Iontophoresis corneal cross-linking with enhanced fluence and pulsed UV-A light: 3-year clinical results

PURPOSE: To assess 3-year safety and efficacy of enhanced-fluence pulsed-light iontophoresis cross-linking (EF I-CXL) in patients with progressive keratoconus. METHODS: This prospective interventional pilot study included 24 eyes of 20 patients, with a mean age of 23.9 years (range: 15 to 36 years). Iontophoresis with riboflavin solution was used for stromal imbibition. The treatment energy was optimized at 30% (7 J/cm2) and ultraviolet-A power set at 18 mW/cm2 × 6.28 minutes of pulsed-light on-off exposure, with a total irradiation time of 12.56 minutes.
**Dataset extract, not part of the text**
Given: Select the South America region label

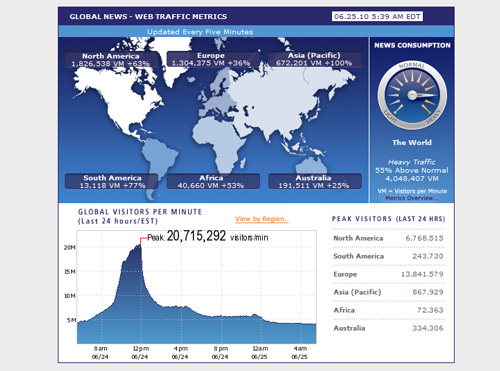Looking at the screenshot, I should (112, 182).
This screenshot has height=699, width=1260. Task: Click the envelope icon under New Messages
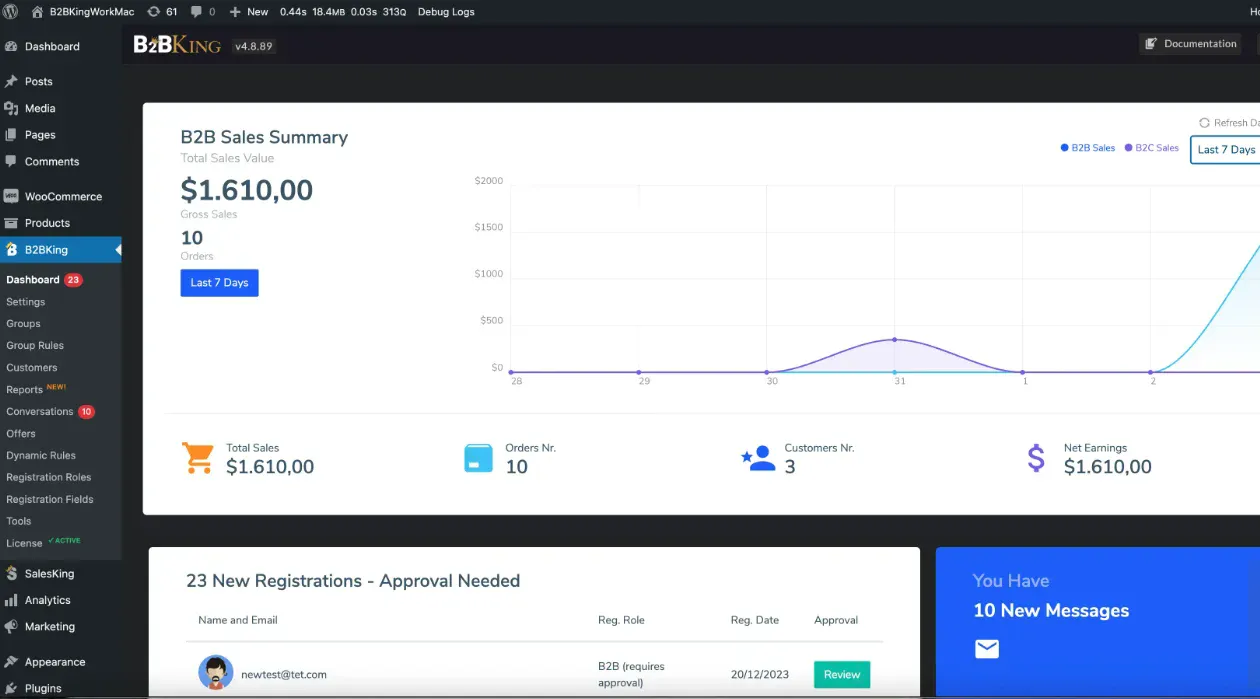pos(987,649)
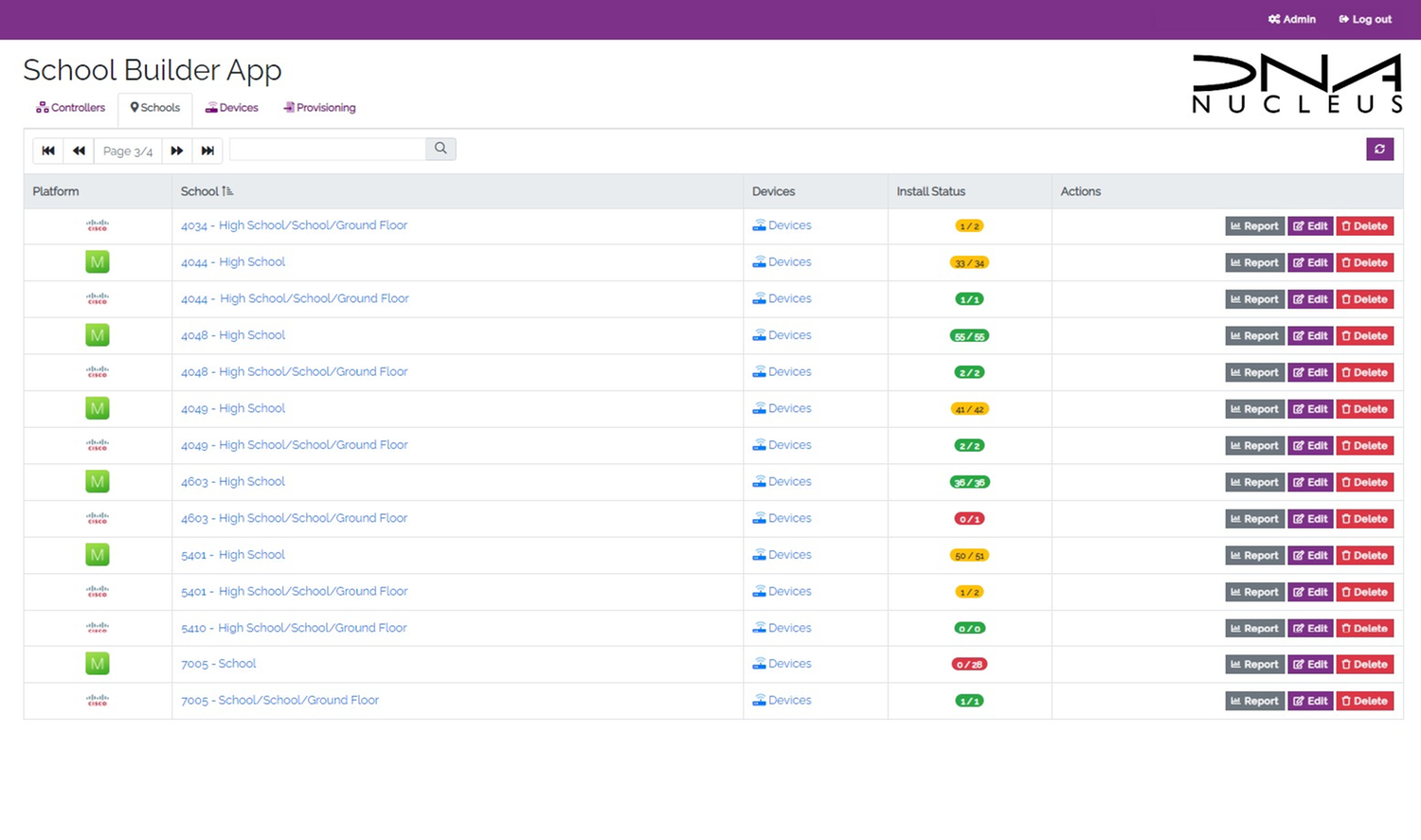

Uncorrected distance visual acuity (UDVA), corrected distance visual acuity (CDVA), corneal tomography, and corneal optical coherence tomography (OCT) at baseline and 1, 3, 6, 12, 24, and 3 years postoperatively were evaluated. RESULTS: At 3 years, average UDVA decreased from 0.50 ± 0.10 to 0.36 ± 0.08 logMAR (P <.05), average maximum keratometry decreased from 52.94 ± 1.34 to 51.4 ± 1.49 diopters (D) (Delta: -1.40 ± 0.80 D; P <.05), average coma improved from 0.24 ± 0.05 to 0.12 ± 0.02 µm (P =.001), and symmetry index decreased from 4.22 ± 1.01 to 3.53 ± 0.90 D. Corneal OCT showed demarcation line detection at 285.8 ± 20.2 µm average depth in more than 80% at 1 month postoperatively. CONCLUSIONS: The 3-year results of EF I-CXL showed satisfactory I-CXL functional outcomes, increasing the visibility and the depth of demarcation line closer to epithelium-off standard CXL.